Currently on display at NPG is a group of lively impressions of international diplomats in Britain at the end of the 19th century – often overlooked individuals from a largely forgotten aspect of Victorian history. They include Chinese envoy Kuo Sung-tao in 1877, Japanese ambassador Tadasu Hayashi 1902 and Ras Makonnan (then anglicized as Makunan) (1852-1906) envoy from Abyssinia (as it was) who was father of Ras Tafari Makonnan, later Emperor Haile Selassie I of Ethiopia. (Spellings vary and in some sources Makonnan’s full name is given as Mäkonnen Wäldä-Mikaél Guddisa)
He arrived in Britain on 23 June 1902 for the coronation of Edward VII at the end of the month, which owing to illness was postponed till 9 August. In the unplanned interval he visited Birmingham, Glasgow and Paris.

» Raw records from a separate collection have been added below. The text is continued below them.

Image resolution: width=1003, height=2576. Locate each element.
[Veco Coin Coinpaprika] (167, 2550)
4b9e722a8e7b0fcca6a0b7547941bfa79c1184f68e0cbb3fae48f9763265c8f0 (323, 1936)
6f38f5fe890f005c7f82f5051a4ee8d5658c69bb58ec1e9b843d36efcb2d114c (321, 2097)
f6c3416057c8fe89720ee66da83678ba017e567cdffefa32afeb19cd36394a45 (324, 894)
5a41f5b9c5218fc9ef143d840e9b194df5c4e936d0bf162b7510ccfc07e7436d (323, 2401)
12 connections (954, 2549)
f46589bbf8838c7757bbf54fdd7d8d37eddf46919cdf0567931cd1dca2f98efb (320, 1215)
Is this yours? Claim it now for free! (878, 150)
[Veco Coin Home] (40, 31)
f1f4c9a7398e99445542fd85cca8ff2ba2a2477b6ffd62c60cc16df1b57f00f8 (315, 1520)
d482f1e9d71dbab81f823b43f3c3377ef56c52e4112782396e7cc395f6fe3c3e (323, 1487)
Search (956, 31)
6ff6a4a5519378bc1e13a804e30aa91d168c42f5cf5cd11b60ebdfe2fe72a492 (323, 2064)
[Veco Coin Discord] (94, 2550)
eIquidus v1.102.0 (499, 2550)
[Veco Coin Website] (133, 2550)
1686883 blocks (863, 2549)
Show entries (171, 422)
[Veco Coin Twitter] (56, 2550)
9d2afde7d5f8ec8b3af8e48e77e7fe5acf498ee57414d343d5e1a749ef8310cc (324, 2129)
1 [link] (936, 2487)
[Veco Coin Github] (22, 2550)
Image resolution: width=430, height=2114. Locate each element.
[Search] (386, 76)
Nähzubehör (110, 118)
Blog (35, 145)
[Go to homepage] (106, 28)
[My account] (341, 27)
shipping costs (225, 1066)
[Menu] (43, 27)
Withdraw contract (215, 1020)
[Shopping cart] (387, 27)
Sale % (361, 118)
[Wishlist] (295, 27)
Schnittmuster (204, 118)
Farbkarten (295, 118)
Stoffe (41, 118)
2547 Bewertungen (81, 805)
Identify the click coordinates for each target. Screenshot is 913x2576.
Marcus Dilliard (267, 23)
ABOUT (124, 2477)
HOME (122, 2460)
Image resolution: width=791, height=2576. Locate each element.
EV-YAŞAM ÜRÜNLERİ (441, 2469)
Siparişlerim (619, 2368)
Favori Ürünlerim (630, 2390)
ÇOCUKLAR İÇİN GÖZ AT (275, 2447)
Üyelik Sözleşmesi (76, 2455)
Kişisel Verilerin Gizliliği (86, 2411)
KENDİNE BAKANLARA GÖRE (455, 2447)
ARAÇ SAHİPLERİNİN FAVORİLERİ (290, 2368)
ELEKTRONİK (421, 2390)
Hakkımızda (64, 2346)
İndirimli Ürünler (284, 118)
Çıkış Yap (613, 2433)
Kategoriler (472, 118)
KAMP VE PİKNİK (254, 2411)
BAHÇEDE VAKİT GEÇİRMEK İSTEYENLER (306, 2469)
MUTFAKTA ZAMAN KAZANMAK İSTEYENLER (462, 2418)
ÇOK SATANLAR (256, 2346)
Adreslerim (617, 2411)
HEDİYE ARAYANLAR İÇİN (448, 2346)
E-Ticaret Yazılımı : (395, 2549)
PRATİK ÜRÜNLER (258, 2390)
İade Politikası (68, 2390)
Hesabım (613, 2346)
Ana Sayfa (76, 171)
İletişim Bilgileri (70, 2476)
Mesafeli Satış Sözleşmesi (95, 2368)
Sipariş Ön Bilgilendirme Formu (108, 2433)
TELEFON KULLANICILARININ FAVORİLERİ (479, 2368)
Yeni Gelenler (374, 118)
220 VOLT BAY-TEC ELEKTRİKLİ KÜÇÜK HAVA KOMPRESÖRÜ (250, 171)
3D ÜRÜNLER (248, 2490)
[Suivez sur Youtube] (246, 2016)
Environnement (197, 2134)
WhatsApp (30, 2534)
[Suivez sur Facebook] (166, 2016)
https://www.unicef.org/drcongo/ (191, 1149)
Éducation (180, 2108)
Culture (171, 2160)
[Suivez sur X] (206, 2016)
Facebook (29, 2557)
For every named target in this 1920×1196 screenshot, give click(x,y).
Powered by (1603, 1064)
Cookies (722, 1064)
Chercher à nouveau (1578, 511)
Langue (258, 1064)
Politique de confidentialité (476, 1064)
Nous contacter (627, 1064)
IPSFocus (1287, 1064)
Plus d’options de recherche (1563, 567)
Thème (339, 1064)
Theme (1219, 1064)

Back in London, he paid an official visit to Windsor, where according to one courtier, ‘he came with a suite of jolly black men who consumed a great deal of fruit at tea’. Before tea, the Ras paid a special visit to St George’s Chapel, to see the burial place of Theodore [Prince Alamayou] , described as ‘the little Ethiopian prince, to whom Queen Victoria had extended her protection’ and upset the Dean of the chapel by saying the memorial inscription was ‘wrongly written’ (no further details)
While in Britain Ras Makonnan sat for portraits: photographs by the Lafayette studio in Bond St, wearing full ceremonial regalia, and a watercolour by caricaturist Leslie Ward, wearing plainer robes and seated with his rifle across his knees – such a long firearm that its depiction reaches beyond the sides of the artist’s sheet, and was so reproduced in Vanity Fair six months after the event.